その光景を私は3階の教室の窓からよくまぁ飽きずにと眺めていた。
「先輩、いつも僕の事見ていますよね」
「まぁ確かに」
「僕の事、好きですか」
「そういう類で見ていた訳じゃないのよ、気にしないで」
「僕の名前は」
「雨月 蔵之介」
「ほら、知ってるじゃないですか」
「それはほら、あんな感じで女子が呼んでいるから覚えただけよ」
中庭を見下ろす2階の窓から「雨月くーん」と手を振る女子生徒たちが熱い視線を送っていた。
「先輩の名前を教えて下さい」
「市原 莉子、あなたに自己紹介いる?」
「LINE交換して下さい」
「なんでよ」
「僕とお付き合いして下さい」
「なんでよ」
「僕、先輩があの窓に居ないと寂しい事に気が付いたんです」
「化学の実験で教室移動するからね」
「月曜日の4限目は音楽室ですよね」
「え、うっわ、気持ち悪いよ」
私の灰色の高等学校生活が鮮やかに色付き始めた。
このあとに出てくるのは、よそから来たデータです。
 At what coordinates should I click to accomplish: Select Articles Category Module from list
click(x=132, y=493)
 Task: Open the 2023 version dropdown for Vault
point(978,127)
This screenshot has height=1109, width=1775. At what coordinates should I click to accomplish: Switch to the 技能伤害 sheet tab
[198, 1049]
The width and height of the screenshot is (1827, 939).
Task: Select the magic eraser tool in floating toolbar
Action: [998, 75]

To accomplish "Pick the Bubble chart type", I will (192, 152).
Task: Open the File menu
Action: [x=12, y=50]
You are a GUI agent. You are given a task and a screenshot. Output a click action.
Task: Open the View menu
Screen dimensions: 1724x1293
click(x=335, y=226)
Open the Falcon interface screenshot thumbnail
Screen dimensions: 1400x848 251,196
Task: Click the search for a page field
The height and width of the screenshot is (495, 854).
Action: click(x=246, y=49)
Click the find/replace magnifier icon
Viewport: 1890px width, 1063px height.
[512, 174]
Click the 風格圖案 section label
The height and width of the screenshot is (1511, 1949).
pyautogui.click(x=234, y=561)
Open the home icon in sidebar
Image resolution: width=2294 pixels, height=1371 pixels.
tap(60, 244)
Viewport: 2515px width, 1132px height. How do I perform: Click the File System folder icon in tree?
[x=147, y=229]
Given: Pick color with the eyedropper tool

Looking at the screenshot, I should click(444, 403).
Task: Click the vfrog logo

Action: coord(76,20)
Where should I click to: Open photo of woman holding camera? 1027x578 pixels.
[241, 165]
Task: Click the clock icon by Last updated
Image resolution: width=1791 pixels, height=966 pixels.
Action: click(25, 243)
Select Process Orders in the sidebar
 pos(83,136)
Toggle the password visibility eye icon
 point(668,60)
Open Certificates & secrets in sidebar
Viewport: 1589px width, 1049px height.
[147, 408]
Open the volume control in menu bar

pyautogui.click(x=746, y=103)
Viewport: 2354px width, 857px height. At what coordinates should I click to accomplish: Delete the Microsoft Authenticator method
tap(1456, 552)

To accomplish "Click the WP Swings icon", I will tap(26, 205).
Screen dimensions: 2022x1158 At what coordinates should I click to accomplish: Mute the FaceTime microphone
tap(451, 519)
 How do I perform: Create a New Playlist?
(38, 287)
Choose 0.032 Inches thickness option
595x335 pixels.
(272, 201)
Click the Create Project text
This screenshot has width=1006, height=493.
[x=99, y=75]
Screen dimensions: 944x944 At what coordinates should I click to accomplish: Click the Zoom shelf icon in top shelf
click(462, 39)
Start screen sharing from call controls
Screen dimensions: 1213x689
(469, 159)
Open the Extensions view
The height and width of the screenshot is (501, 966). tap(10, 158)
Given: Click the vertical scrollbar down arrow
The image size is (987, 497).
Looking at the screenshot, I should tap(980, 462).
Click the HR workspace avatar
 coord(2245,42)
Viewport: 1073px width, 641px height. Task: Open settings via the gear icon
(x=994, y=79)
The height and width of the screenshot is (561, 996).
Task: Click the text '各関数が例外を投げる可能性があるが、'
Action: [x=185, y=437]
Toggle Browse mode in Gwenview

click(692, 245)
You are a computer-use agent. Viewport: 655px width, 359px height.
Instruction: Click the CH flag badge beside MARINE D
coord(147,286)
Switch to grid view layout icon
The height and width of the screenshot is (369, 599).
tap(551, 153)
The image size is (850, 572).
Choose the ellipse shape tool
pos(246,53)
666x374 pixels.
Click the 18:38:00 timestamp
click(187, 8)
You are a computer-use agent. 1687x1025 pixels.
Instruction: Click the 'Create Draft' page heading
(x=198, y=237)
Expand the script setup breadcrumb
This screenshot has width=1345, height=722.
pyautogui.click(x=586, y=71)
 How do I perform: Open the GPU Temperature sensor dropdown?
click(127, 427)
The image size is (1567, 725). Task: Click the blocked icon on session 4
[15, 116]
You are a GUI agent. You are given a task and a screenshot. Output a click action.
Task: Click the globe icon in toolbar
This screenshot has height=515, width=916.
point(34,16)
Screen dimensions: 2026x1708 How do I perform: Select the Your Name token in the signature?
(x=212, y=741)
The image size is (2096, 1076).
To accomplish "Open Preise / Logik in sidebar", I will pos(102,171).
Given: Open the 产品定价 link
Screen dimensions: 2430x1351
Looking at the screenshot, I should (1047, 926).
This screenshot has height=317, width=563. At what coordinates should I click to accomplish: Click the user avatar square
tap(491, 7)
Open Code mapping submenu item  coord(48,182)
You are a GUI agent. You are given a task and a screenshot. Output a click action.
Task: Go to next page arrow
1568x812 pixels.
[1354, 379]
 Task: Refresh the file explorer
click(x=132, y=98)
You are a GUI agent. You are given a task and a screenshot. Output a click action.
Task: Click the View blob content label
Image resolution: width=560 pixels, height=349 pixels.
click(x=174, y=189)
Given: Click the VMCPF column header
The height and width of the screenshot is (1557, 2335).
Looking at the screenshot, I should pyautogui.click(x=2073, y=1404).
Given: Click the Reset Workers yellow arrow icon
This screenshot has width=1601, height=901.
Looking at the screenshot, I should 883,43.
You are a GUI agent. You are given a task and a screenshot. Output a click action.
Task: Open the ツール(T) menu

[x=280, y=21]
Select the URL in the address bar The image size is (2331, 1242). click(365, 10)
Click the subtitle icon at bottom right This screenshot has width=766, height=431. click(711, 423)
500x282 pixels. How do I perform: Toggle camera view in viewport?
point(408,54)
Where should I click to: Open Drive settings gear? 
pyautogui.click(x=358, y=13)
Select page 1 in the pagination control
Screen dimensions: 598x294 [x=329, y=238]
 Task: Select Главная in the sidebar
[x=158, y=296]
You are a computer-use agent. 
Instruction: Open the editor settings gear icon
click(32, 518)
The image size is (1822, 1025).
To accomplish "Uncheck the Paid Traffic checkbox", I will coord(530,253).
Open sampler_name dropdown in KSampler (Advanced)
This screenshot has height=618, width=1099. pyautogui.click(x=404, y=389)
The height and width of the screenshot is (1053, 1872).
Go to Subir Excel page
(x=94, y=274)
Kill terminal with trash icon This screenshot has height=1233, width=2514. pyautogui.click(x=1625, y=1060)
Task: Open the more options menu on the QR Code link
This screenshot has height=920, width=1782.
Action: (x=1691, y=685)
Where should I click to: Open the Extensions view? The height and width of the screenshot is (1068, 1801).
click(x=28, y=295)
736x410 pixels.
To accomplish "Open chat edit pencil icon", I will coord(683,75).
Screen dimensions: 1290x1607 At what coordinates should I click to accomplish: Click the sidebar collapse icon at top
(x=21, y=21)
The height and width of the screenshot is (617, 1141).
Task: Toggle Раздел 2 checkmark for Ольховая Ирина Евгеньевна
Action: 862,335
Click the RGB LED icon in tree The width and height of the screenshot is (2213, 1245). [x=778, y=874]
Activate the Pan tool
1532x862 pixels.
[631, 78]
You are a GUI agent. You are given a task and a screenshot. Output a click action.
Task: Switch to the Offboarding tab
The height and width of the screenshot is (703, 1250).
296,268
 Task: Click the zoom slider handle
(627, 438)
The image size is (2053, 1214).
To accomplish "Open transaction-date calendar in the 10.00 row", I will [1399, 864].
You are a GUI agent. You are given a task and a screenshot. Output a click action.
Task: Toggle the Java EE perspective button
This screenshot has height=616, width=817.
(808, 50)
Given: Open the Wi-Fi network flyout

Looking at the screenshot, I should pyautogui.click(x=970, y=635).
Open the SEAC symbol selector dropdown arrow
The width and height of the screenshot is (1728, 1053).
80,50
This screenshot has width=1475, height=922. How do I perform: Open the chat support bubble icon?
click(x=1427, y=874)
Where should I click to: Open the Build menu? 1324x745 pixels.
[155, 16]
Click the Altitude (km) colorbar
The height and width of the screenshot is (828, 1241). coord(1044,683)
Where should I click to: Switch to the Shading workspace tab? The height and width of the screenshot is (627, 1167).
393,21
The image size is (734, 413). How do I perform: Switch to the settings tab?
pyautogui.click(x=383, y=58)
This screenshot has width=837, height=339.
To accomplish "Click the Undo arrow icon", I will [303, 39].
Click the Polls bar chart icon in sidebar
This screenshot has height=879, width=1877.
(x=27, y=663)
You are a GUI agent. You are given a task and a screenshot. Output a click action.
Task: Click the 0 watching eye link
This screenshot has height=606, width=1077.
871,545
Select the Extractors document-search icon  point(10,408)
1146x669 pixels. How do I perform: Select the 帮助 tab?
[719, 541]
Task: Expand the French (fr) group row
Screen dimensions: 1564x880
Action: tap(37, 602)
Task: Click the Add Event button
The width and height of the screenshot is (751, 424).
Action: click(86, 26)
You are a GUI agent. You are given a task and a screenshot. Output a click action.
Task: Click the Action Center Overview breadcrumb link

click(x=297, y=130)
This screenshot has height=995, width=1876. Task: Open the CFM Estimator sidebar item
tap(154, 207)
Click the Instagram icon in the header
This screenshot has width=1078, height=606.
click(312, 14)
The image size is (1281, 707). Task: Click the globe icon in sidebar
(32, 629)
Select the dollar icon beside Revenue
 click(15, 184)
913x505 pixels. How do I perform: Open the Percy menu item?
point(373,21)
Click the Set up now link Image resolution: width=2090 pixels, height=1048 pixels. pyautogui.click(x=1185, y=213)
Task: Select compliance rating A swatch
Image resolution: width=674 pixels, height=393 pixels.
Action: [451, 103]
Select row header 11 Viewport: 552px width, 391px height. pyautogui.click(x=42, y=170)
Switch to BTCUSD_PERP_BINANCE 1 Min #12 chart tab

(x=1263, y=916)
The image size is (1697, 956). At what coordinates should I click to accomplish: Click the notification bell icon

生まれて初めての恋、彼の名前は雨月蔵之介。2歳年下のサッカー部の補欠選手だ。
「ねぇ、莉子お願い」
私は蔵之介に今度の夏の試合でメンバーに選ばれたらキスをして欲しいとせがまれた。
「いいよ、頑張ってね」
どうせ無理だろうと鷹を括っていたら夏の試合で先発メンバーに抜擢された。
「やれば出来るのね」
「ご褒美わんわん」
「調子に乗らないで」
私たちは河川敷の堤防に座り、大輪の枝垂柳の花火を見上げながら軽くキスをした。